Por que aprovar o projeto que vai muito além das fake news

Houve erros do Palácio, desencontros na base governista, pressão e jogo sujo das Big Techs – mas a regulação das redes está madura e precisa ser aprovada


Rodrigo de Almeida - Veja

Teve de tudo nas últimas semanas, em muitas tramas paralelas, erros do Palácio do Planalto, desencontros entre ministérios e na própria base de apoio ao governo, pressões por todos os lados, articulações, mal-entendidos, jogo pesado com campanha gigantesca patrocinada no Google em benefício do Google e disseminação de fake news pelas próprias Big Techs – mas nesta terça-feira vai a plenário, enfim, a primeira votação do Projeto de Lei 2360/20, com texto final relatado pelo deputado Orlando Silva (PCdoB-SP). O Congresso precisa aprová-lo. O Brasil precisa dessa lei.

◆ TAREFAS:
- a) Segundo o artigo sobre a regulação das redes, quem relatou o texto final do Projeto de Lei 2360/20?
- b) Edite o trecho do artigo sobre a regulação das redes que vai de "Houve erros do" até "precisa dessa lei.", trocando "Big Techs" por "grandes plataformas".
- c) Retome o artigo sobre a regulação das redes e prossiga a redação a partir da última frase apresentada.

◆ MATERIAL:
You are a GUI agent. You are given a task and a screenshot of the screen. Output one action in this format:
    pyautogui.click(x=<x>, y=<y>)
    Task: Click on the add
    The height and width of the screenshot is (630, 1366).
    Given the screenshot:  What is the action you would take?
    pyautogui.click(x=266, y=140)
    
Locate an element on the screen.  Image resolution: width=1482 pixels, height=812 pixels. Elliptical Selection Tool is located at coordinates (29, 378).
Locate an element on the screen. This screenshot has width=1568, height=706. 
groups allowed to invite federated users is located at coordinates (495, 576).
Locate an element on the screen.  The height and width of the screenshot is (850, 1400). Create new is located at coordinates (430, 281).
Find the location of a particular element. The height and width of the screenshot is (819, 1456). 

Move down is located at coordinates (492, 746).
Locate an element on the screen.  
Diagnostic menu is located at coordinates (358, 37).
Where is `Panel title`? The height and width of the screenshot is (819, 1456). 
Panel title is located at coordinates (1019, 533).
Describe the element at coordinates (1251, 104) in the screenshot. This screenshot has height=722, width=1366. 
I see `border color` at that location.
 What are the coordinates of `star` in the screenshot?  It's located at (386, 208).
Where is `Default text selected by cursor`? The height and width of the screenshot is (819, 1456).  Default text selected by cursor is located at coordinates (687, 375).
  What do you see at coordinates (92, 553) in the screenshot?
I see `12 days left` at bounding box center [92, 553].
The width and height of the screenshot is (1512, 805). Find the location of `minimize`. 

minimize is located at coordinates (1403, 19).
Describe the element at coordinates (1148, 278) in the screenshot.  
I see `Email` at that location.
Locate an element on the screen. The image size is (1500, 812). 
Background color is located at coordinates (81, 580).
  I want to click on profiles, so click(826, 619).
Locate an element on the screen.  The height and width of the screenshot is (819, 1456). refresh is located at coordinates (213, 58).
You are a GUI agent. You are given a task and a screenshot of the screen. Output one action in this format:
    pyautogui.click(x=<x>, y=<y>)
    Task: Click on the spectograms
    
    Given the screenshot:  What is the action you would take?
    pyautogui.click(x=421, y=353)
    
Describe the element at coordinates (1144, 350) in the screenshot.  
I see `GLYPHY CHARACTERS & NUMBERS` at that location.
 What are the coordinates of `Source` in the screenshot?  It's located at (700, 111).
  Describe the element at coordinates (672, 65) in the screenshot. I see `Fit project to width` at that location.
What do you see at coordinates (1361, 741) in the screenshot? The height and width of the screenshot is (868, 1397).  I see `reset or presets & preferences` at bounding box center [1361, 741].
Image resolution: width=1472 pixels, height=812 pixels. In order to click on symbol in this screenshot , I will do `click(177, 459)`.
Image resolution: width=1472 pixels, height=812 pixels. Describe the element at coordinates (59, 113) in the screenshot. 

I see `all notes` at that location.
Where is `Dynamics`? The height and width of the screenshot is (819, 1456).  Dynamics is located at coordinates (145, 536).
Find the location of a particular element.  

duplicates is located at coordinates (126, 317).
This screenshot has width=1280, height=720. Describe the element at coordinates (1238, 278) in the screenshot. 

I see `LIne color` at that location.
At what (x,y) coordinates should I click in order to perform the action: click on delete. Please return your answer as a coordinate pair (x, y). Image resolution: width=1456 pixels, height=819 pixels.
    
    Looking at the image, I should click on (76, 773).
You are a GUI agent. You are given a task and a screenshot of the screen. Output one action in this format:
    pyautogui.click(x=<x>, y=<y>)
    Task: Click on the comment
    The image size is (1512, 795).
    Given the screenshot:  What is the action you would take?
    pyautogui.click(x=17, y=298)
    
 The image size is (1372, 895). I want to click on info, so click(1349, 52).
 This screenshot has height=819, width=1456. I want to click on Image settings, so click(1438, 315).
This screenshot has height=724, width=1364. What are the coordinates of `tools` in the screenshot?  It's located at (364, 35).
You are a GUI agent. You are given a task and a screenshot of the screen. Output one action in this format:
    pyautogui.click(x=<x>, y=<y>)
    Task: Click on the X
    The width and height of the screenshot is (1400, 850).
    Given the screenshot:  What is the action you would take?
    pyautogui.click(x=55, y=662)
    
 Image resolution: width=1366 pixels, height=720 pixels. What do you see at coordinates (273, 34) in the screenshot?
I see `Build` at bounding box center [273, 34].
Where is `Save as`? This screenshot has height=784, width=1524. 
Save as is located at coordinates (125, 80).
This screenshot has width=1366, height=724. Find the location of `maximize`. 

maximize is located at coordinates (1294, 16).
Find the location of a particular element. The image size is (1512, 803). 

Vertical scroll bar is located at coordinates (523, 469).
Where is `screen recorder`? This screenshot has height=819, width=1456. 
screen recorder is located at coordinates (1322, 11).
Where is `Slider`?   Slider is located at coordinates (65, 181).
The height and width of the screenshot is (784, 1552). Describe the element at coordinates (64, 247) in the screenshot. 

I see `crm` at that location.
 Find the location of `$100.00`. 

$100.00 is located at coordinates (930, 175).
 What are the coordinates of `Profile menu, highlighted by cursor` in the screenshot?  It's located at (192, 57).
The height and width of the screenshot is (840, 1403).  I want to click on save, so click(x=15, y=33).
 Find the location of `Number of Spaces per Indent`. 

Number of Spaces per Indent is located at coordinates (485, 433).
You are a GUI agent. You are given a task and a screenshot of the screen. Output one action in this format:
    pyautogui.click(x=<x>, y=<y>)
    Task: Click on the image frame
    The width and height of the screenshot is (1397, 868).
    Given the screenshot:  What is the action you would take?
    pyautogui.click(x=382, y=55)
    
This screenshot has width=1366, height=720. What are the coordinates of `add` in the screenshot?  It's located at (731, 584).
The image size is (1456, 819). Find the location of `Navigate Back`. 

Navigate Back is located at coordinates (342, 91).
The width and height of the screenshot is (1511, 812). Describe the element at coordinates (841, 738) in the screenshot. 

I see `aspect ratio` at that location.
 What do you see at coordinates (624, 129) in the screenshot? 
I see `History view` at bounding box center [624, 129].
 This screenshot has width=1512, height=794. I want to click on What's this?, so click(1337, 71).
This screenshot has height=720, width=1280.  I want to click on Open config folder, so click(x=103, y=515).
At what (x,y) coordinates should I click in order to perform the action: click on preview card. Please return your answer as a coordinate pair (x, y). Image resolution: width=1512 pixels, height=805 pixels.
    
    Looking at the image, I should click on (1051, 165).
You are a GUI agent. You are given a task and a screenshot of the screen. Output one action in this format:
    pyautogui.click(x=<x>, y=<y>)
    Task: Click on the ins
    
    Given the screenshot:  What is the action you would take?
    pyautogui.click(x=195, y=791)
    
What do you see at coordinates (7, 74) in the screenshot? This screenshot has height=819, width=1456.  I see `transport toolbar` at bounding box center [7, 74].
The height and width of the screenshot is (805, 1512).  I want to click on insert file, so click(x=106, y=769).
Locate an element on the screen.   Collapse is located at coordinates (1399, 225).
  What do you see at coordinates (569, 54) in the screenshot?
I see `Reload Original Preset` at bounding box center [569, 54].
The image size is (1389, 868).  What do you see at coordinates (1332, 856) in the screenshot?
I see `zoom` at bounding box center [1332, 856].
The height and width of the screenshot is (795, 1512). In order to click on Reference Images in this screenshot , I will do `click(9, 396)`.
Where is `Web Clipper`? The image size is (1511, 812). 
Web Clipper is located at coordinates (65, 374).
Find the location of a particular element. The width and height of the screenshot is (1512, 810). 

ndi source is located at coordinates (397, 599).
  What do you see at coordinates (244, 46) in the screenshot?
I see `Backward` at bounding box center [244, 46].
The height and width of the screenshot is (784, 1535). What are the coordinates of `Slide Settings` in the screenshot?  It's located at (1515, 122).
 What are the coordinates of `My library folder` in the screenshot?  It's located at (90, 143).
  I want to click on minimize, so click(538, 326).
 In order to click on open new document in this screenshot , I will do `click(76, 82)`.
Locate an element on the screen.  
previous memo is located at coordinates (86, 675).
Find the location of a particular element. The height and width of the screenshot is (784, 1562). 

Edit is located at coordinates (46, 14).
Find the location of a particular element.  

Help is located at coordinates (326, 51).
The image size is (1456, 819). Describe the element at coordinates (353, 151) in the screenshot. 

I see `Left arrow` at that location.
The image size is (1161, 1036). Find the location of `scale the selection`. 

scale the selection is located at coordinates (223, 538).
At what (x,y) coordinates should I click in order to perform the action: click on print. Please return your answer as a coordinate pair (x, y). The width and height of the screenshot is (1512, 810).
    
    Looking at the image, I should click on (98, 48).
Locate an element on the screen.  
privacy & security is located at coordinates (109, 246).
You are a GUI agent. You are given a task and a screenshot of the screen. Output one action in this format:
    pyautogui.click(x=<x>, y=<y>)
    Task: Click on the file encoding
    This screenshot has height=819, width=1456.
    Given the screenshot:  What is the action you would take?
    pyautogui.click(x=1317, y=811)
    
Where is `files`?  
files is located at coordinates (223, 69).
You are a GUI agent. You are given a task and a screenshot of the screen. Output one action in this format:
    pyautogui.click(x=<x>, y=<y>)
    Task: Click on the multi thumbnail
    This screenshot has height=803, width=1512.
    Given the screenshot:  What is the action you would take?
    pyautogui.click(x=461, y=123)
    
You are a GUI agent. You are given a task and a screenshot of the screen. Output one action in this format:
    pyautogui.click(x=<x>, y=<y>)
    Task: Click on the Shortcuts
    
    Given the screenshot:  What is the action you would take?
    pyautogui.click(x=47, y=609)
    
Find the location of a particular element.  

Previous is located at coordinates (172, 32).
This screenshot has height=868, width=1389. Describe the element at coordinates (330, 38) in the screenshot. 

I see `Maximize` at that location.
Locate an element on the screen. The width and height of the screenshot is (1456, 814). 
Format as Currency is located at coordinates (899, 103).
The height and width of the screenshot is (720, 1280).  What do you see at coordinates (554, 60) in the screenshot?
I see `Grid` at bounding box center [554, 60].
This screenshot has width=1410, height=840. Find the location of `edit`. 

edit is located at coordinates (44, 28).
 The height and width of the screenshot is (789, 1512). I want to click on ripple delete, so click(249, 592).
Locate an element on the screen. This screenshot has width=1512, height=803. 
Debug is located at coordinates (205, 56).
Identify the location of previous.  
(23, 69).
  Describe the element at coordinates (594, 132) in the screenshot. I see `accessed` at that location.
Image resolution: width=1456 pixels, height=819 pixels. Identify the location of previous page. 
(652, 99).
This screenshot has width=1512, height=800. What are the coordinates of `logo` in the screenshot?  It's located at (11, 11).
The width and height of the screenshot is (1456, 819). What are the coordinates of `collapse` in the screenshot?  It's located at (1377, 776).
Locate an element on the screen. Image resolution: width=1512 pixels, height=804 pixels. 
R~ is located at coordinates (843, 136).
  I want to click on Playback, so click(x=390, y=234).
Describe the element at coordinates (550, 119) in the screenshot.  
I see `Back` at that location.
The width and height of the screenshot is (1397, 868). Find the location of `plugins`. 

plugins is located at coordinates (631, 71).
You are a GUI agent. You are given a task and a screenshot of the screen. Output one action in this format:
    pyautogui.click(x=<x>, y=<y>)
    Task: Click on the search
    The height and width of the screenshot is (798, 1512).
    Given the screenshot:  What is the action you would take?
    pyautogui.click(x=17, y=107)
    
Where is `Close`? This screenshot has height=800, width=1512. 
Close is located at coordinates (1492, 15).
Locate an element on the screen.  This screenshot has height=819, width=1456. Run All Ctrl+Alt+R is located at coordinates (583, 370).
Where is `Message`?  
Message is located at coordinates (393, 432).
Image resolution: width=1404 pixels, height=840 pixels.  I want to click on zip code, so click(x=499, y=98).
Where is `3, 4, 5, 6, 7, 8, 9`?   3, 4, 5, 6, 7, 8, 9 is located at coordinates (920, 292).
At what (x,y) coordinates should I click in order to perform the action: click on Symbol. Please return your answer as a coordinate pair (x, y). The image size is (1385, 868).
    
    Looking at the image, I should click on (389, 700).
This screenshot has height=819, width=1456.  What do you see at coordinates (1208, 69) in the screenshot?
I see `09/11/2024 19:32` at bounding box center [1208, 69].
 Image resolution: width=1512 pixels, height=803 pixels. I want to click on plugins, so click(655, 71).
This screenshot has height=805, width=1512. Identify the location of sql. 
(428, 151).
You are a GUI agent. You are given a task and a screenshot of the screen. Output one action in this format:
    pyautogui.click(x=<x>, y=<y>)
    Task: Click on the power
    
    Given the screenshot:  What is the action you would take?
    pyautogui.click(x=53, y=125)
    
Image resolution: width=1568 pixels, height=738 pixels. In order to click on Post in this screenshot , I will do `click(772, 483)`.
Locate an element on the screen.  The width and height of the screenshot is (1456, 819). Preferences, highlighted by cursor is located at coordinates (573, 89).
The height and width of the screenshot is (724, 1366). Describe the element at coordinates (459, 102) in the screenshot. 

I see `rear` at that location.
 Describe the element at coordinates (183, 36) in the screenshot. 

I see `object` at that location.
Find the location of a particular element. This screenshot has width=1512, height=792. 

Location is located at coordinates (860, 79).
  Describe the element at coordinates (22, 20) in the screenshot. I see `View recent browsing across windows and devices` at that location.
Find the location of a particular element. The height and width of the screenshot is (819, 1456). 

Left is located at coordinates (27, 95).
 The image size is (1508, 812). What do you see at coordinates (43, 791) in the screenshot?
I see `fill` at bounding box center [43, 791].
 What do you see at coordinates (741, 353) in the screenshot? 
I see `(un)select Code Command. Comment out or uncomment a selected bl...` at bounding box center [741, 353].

◆ RESPOSTAS EM ORDEM:
- a) O deputado Orlando Silva (PCdoB-SP).

- b)
Houve erros do Palácio, desencontros na base governista, pressão e jogo sujo das grandes plataformas – mas a regulação das redes está madura e precisa ser aprovada


Rodrigo de Almeida - Veja

Teve de tudo nas últimas semanas, em muitas tramas paralelas, erros do Palácio do Planalto, desencontros entre ministérios e na própria base de apoio ao governo, pressões por todos os lados, articulações, mal-entendidos, jogo pesado com campanha gigantesca patrocinada no Google em benefício do Google e disseminação de fake news pelas próprias grandes plataformas – mas nesta terça-feira vai a plenário, enfim, a primeira votação do Projeto de Lei 2360/20, com texto final relatado pelo deputado Orlando Silva (PCdoB-SP). O Congresso precisa aprová-lo. O Brasil precisa dessa lei.

- c)
Inicialmente pensado como uma forma de conter a disseminação de informações comprovadamente falsas – razão pela qual foi batizado de PL das Fake News – o projeto propõe, no limite, a regulação das plataformas digitais, como Google, Meta, Twitter e TikTok, e institui a Lei Brasileira de Liberdade, Responsabilidade e Transparência na Internet. Como ressaltou a reportagem de capa da última edição de VEJA, trata-se de um revés inédito para as Big Techs, num país onde elas se acostumaram a criar e adotar suas próprias regras, sem satisfação a ninguém. Com pesos e medidas diferentes inclusive do que adotam no Norte global.

Com o projeto hibernando nas gavetas da Câmara, o Brasil enfrentou anos de escalada de ataques à democracia e discursos de ódio, propagação de conteúdos falsos e desinformação eleitoral e baixíssima transparência das plataformas até que a troca de governo, o golpismo de 8 de janeiro e a espiral de violência nas escolas impulsionassem a aceleração do debate sobre o projeto. Quase 80% da população se mostra a favor da regulação das redes sociais.

Não tem sido sem emoção, reveses e equívocos. A coluna apurou, por exemplo, o quanto o governo patinou no tema. A começar pela Secretaria de Comunicação Social da Presidência (Secom), que pareceu perdida nas últimas semanas. “À certa altura, a Secom entrou em pane”, definiu uma fonte que participou intensamente dos debates envolvendo o governo, o Congresso, o relator do projeto e organizações da sociedade civil.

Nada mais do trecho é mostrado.